ЧТО НУЖНО СДЕЛАТЬ:
1 - Во сколько, по строкам из текста об Онегине, герой вставал летом?
2 - Перескажите в виде краткого списка абзац текста об Онегине, начинающийся словами «О взаимосвязях этих строф», сохранив его главные факты.
3 - Продолжите текст об Онегине с того места, где он заканчивается.
---- ТЕКСТ ДЛЯ ЧТЕНИЯ
Они слетают с берегов.
А что ж Онегин? Кстати, братья!
Терпенья вашего прошу:
Его вседневные занятья
Я вам подробно опишу.
Онегин жил анахоретом;
В седьмом часу вставал он летом
И отправлялся налегке
К бегущей под горой реке;
Певцу Гюльнары подражая,
Сей Геллеспонт переплывал,
Потом свой кофе выпивал,
Плохой журнал перебирая,
И одевался…58
О взаимосвязях этих строф можно бы сказать многое, но здесь ограничимся указанием на отношения сегментов внутренней интертекстуальности, возникающих в планах персонажей и пространствах их обитания. В первой строфе автор говорит о своих поэтических занятиях в деревне, во второй – берет на себя роль повествователя о деревенской жизни Онегина, не переходя, однако, границы, за которой он сам является персонажем и приятелем героя. При этом автор (и это хорошо видно в тексте романа) фактически вселяет Онегина в собственное поместье, а затем одновременно оказывается живущим там же. Конечно, в поэтическом тексте они живут каждый в своем доме, но автор, поставив строфы рядом, обыграл множественность своих обликов, намекнул, что реально-жизненной основой эпизода является сельцо Михайловское, узнаваемое по разрозненным чертам и деталям.
--------
---- ДАННЫЕ НАБОРА
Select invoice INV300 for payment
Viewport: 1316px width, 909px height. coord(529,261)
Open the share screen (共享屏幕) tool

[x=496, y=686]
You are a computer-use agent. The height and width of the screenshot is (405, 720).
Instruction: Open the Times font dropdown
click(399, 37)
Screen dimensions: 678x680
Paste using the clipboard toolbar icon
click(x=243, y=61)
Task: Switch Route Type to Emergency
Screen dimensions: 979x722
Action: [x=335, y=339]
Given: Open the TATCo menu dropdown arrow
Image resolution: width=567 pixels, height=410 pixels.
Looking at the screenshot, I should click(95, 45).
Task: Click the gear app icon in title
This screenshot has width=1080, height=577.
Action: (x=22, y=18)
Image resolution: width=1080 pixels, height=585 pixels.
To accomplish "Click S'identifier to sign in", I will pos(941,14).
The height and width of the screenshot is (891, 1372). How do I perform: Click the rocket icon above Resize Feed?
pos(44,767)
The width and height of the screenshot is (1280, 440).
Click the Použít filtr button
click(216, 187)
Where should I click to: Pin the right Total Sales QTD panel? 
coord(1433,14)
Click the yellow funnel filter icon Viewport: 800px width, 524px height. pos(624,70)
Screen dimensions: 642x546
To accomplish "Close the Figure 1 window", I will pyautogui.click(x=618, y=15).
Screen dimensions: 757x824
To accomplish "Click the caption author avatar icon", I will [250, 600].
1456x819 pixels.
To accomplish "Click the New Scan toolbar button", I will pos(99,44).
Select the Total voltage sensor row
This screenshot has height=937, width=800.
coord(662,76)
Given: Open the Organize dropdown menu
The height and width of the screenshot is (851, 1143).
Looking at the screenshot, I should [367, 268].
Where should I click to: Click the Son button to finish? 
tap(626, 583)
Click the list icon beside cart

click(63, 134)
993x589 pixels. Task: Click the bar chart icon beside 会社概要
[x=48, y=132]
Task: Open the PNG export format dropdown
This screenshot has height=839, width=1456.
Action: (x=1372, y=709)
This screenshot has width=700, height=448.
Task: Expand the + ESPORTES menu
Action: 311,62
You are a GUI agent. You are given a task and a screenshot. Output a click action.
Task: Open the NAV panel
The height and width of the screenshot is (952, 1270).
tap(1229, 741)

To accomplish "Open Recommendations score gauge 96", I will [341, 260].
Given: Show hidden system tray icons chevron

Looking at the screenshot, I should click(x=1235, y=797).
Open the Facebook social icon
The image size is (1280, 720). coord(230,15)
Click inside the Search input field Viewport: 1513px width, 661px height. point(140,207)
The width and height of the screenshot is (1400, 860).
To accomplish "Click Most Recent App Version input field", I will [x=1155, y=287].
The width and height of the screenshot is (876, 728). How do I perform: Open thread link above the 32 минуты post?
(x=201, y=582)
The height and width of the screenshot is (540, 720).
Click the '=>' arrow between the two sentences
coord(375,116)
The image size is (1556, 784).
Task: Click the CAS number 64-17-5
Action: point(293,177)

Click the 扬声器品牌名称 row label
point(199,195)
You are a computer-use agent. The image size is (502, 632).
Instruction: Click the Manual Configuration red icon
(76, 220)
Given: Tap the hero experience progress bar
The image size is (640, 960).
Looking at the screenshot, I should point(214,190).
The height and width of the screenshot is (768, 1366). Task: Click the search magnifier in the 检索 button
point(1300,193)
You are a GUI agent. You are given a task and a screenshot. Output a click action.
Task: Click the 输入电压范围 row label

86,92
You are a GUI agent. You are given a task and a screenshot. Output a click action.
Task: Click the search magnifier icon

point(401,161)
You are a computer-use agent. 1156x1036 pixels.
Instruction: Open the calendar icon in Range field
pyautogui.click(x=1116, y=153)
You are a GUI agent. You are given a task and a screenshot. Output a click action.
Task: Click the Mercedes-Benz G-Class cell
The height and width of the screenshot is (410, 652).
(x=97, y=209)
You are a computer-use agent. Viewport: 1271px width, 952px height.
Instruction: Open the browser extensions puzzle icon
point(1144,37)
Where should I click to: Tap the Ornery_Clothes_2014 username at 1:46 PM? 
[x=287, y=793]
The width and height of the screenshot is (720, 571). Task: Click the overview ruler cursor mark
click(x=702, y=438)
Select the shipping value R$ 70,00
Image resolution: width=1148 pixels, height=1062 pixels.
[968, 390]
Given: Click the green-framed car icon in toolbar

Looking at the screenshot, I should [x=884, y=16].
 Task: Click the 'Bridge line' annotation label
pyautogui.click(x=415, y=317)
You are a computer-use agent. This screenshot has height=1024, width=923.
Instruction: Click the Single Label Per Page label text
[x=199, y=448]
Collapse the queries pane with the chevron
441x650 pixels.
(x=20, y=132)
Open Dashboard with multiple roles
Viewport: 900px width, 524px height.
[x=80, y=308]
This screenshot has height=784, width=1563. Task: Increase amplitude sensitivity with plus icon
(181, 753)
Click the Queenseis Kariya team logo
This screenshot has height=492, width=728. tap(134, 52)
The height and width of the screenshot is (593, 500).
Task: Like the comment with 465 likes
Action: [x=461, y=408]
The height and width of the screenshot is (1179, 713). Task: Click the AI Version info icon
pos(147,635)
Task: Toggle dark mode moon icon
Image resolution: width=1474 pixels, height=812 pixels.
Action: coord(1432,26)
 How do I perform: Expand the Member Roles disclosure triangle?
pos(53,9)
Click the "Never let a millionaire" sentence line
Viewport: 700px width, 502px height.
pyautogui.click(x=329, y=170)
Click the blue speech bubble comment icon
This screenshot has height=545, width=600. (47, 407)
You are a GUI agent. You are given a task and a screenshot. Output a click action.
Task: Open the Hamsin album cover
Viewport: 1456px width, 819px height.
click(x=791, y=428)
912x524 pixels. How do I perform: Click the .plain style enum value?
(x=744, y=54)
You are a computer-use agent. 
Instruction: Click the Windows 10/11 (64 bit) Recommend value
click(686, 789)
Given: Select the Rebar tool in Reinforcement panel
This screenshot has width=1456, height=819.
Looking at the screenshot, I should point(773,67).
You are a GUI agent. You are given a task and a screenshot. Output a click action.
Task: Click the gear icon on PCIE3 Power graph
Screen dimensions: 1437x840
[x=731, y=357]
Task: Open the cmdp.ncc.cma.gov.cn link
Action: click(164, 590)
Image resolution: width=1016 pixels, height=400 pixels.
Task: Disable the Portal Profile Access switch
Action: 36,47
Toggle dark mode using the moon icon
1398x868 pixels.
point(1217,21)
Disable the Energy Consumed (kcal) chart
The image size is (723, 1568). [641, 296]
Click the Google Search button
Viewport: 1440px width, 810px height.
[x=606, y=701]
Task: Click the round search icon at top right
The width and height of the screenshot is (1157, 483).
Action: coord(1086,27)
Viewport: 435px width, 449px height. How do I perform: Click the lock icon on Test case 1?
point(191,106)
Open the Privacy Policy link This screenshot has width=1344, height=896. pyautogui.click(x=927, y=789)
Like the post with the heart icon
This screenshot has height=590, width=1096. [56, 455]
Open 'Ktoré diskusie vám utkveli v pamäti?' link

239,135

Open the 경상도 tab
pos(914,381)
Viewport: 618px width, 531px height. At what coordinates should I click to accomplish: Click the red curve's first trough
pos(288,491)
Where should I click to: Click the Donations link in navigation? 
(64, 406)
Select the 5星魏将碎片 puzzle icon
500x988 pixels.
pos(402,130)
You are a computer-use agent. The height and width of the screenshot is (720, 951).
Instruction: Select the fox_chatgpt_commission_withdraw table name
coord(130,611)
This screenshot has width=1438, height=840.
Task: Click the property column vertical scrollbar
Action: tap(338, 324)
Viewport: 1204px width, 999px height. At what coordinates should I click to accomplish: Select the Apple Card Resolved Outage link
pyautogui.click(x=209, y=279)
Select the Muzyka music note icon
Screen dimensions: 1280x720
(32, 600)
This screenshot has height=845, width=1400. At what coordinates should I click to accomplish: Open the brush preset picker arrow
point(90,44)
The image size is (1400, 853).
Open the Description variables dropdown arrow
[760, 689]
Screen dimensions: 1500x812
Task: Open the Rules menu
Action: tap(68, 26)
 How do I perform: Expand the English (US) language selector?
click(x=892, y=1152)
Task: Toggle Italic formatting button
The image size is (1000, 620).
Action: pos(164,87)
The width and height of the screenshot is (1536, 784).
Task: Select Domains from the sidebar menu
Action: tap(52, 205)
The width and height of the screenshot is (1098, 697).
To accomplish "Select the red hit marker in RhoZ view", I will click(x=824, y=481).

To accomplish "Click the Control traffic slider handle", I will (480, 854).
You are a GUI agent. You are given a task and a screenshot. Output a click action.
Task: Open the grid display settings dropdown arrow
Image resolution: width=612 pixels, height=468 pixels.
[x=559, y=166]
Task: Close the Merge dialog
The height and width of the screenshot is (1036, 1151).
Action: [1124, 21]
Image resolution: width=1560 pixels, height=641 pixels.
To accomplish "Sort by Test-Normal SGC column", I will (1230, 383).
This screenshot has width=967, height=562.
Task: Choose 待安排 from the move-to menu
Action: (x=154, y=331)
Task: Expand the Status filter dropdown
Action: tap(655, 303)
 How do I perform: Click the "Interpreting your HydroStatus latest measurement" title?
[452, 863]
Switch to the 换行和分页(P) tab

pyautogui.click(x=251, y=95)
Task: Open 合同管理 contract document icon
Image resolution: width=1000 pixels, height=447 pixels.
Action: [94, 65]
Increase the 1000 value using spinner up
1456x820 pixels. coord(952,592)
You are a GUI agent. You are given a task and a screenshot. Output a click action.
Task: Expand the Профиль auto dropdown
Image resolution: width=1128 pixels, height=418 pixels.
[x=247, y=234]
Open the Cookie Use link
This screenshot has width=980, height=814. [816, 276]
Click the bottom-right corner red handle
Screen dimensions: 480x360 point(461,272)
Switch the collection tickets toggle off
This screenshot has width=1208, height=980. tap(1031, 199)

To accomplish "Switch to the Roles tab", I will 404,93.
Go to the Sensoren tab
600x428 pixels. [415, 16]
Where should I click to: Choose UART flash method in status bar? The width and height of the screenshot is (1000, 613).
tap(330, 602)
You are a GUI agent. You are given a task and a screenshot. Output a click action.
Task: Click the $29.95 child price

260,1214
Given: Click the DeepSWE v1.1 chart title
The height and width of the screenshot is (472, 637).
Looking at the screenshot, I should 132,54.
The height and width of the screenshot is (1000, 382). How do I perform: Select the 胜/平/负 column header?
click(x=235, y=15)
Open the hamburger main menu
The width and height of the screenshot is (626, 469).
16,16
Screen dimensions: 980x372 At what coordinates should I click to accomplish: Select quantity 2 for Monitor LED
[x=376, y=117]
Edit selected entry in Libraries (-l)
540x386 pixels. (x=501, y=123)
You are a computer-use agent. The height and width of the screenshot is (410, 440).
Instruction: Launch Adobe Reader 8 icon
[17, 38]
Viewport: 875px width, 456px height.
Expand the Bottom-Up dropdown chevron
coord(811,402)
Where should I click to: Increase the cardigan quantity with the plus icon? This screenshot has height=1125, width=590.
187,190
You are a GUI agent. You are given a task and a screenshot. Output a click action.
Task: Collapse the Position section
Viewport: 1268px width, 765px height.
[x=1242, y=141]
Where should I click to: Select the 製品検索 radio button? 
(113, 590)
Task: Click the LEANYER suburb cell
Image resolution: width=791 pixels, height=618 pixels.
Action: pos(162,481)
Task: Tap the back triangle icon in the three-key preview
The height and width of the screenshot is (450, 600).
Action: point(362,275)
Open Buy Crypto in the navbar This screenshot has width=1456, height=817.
--------
ОТВЕТЫ К ЗАДАНИЯМ:
1 - В седьмом часу.

2 -
- Автор ограничивается указанием на отношения сегментов внутренней интертекстуальности в планах персонажей и пространствах их обитания.
- В первой строфе автор говорит о своих поэтических занятиях в деревне.
- Во второй строфе автор рассказывает о деревенской жизни Онегина, не переходя границу, за которой он сам становится персонажем и приятелем героя.
- Автор вселяет Онегина в собственное поместье и одновременно оказывается живущим там же.
- В поэтическом тексте каждый из них живет в своем доме, но соседство строф обыгрывает множественность обликов автора.
- Автор намекает, что реальной основой эпизода служит сельцо Михайловское, узнаваемое по разрозненным чертам и деталям.

3 -
Эта малозаметная игра с пространствами оказывает скрытое воздействие на читателя, внося изобилие смысловых оттенков. Автор и Онегин максимально рассредоточены, стоят на несовместимых уровнях, они структурно раздельны, а их место обитания, наоборот, представлено как общее, тождественное, и можно думать, что герои там живут, не замечая друг друга и проходя друг друга насквозь. Но Пушкин все-таки смягчил столь резкую раздельность и слиянность: он собирался сблизить героев, передав Онегину свою манеру одеваться в Святых Горах, но изобразил поместья клишированно, оставив их общность как бы нерелевантной.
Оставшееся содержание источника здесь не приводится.